Reputation: 701
To give you some background, many (if not all) websites load their images one by one, so if there are a lot of images, and/or you have a slow computer, most of the images wont show up. This is avoidable for the most part, however if you're running a script to exact image URLs, then you don't need to see the image, you just want its URL. My question is as follows:
Is it possible to trick a webpage into thinking an image is done loading so that it will start loading the next one?
Upvotes: 4
Views: 913
Reputation: 2212
use a plugin called lazy load. what it does is it will load the whole webpage and will just load the image later on. it will only load the image when the user scroll on it.
Upvotes: 1
Reputation: 11
I am using this, works as expected:
var imageLoading = function(n) {
var image = document.images[n];
var downloadingImage = new Image();
downloadingImage.onload = function(){
image.src = this.src;
console.log('Image ' + n + ' loaded');
if (document.images[++n]) {
imageLoading(n);
}
};
downloadingImage.src = image.getAttribute("data-src");
}
document.addEventListener("DOMContentLoaded", function(event) {
setTimeout(function() {
imageLoading(0);
}, 0);
});
And change every src
attribute of image element to data-src
Upvotes: 0
Reputation: 189
You want the "DOMContentLoaded" event docs. It fires as soon as the document is fully parsed, but before everything has been loaded.

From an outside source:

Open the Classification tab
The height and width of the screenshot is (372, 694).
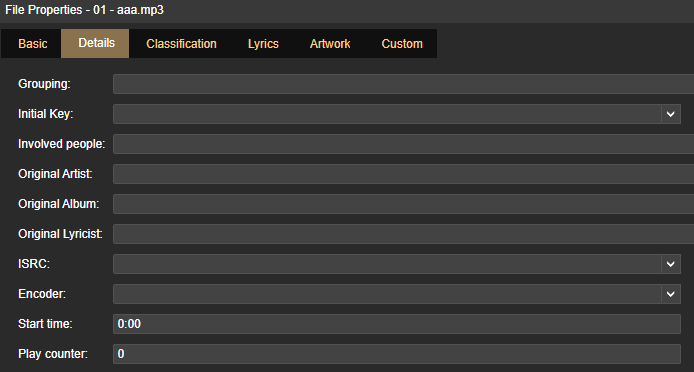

let addIfImage = (list, image) => image.src.match(/(http(s?):)([/|.|\w|\s|-])*\.(?:jpg|jpeg|gif|png|svg)/g) ?
[image.src, ...list] :
list;
let getSrcFromTags= (tag = 'img') => Array.from(document.getElementsByTagName(tag))
.reduce(addIfImage, []);
if (document.readyState === "loading") {
document.addEventListener("DOMContentLoaded", doSomething);
} else { // `DOMContentLoaded` already fired
doSomething();
}
Upvotes: 0
Reputation: 1288
If you just want to extract images once. You can use some tools like
2) Software
If you want to run it multiple times. Probably use the above code https://stackoverflow.com/a/53245330/4674358 wrapped in if condition
if(document.readyState === "complete") {
extractURL();
}
else {
//Add onload or DOMContentLoaded event listeners here: for example,
window.addEventListener("onload", function () {
extractURL();
}, false);
//or
/*document.addEventListener("DOMContentLoaded", function () {
extractURL();
}, false);*/
}
extractURL() {
//code mentioned above
}
Upvotes: 0
Reputation: 2979
Typically browser will not wait for one image to be downloaded before requesting the next image. It will request all images simultaneously, as soon as it gets the src
s of those images.
Are you sure that the images are indeed waiting for previous image to download or are they waiting for a specific time interval?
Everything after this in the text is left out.